Il faut aimer nos maîtres et maîtresses d’école, cher Charles, et faire vivre le savoir qu’ils ont eu la passion de nous transmettre.
Merci Pierre Yves, tes jolis mots sont allés droit dans nos 3 coeurs. Maman en était émue aux larmes. Quel bel hommage tu as adressé à Albert,ton maître de CM2. Nous l avons lu devant la famille et ses amis ce matin au crématorium. A défaut d être un vainqueur du Tour de France, tu es devenu une belle plume grâce à Albert et à toute l équipe de Kervilien.
Continue dans ton beau métier facteur de l information et de la culture. Vive l École Publique !
Marie Louise, Sylvaine et Pierre QUEFFÉLEC.
Je suis très touché par tes mots, cher Pierre, et je t’en remercie avec beaucoup d’émotion. Je n’imaginais pas que ce petit texte venu du fond du cœur ait pu faire partie des textes lus ce matin lors de la cérémonie d’hommage à ton papa. Vous êtes tous les trois dans mes pensées, comme ton papa bien sûr. Vive l’école publique et ceux qui, comme lui et ta maman, et comme toi aussi, si je me souviens bien, la font vivre avec tant de talent et de bonheur.
Merci Pierre-Yves, de ce texte si rafraîchissant, si spontané, malgré le contexte dramatique : la fin d’une vie terrestre d’un être éminemment estimé !
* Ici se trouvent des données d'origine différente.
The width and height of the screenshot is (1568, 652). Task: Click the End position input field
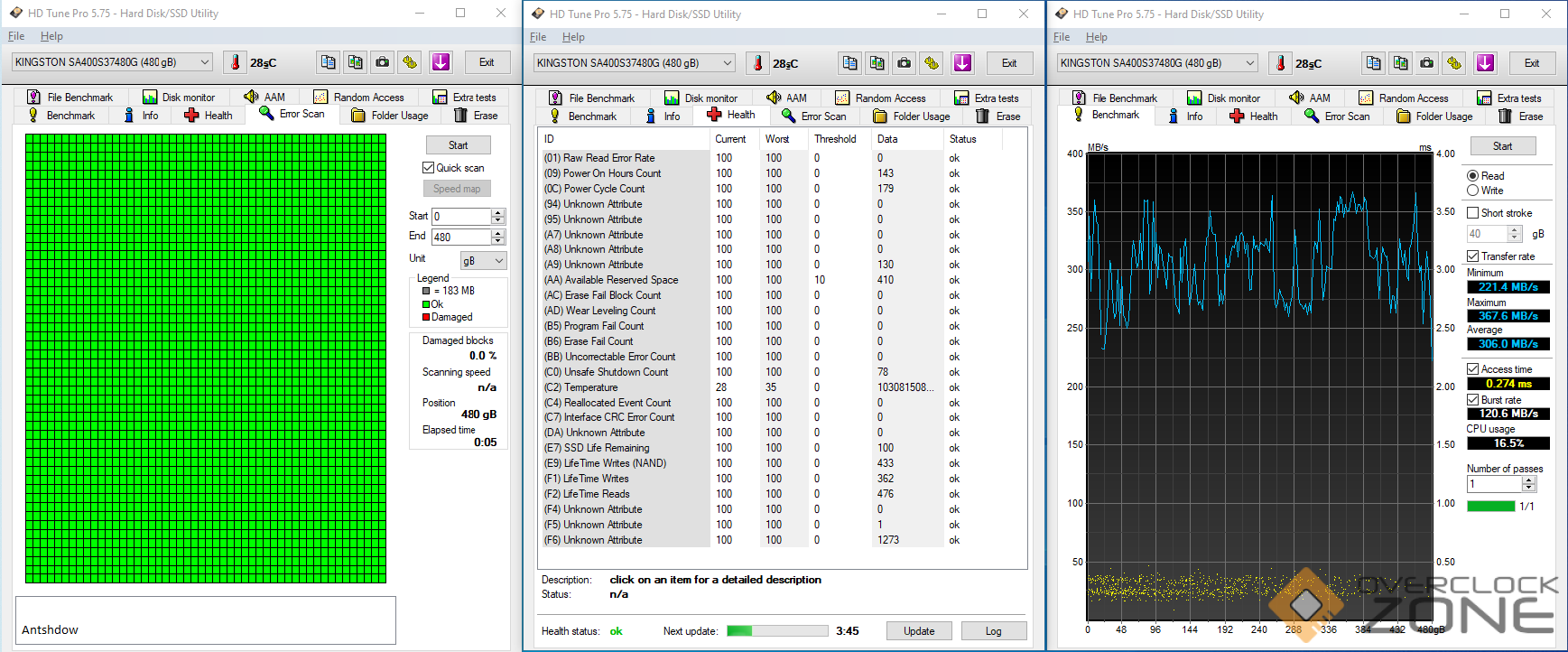[461, 237]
Quel bel et touchant hommage d’un élève à son maître lequel a fait éclore et encouragé toutes vos qualités ! C’est toujours un réel plaisir de vous lire ! Quelle belle plume, quelle spontanéité dans vos récits et ce, quels qu’en soient les domaines : le passé, le présent, le Tour de France, la Coupe du Monde, les voyages pour découvrir les pays ou visiter les grands-parents de vos enfants, sans oublier vos activités professionnelles, politiques et autres et votre talent de photographe ! Votre délicieux et charmant trio : un réel plaisir à voir, des enfants chanceux, certes, qui respirent le bonheur, cela existe, mais pas forcément monnaie courante !
Il faut dire qu’ils savent ce que sont le partage, la gratitude, le respect, le plaisir et toutes ces valeurs qui se développent avec les parents, la famille, les enseignants, par l’exemple, par des actes, pas seulement des paroles et des promesses !
(Espère que toute la famille va bien, y compris Marco) !
Cher Pierre Yves , j’apprends au travers de ton joli hommage la bien triste nouvelle ….j’ai également usé quelques fonds de culottes raccommodées sur les bancs de cette fameuse classe du fond …la grande classe de Mr Queffelec , celle qui nous permettait durant une année d’endosser le statut de “grand”de Kervilien …avant de sauter , non sans une certaine appréhension , dans le monde si impressionnant des collégiens .Oui ils ont été tellement importants ces instituteurs du primaire , ceux qui ont façonné notre histoire , nos souvenirs , notre attachement aux valeurs ,…Certains ont marqué plus que d’autres , me concernant une pensée amicale et respectueuse pour Me Le Borgne ,Mrs Signor et Queffelec . À bientôt j’espère sur la Bretagne Stéphane SELLIN
Retrouvons-nous l’été prochain pour revivre ensemble nos années à Kervilien, cher Stéphane. Plus que 3 ou 4 mois, 46 ans après!
Merci, chère Marie-Françoise. Votre messame touche énormément. Je ne mérite pas tant d’éloges. J’essaie simplement de parler de la vie telle que je l’aime et la ressens. En ces temps rudes que nous traversons, échanger est plus que jamais nécessaire pour vivre. On n’est rien sans les autres.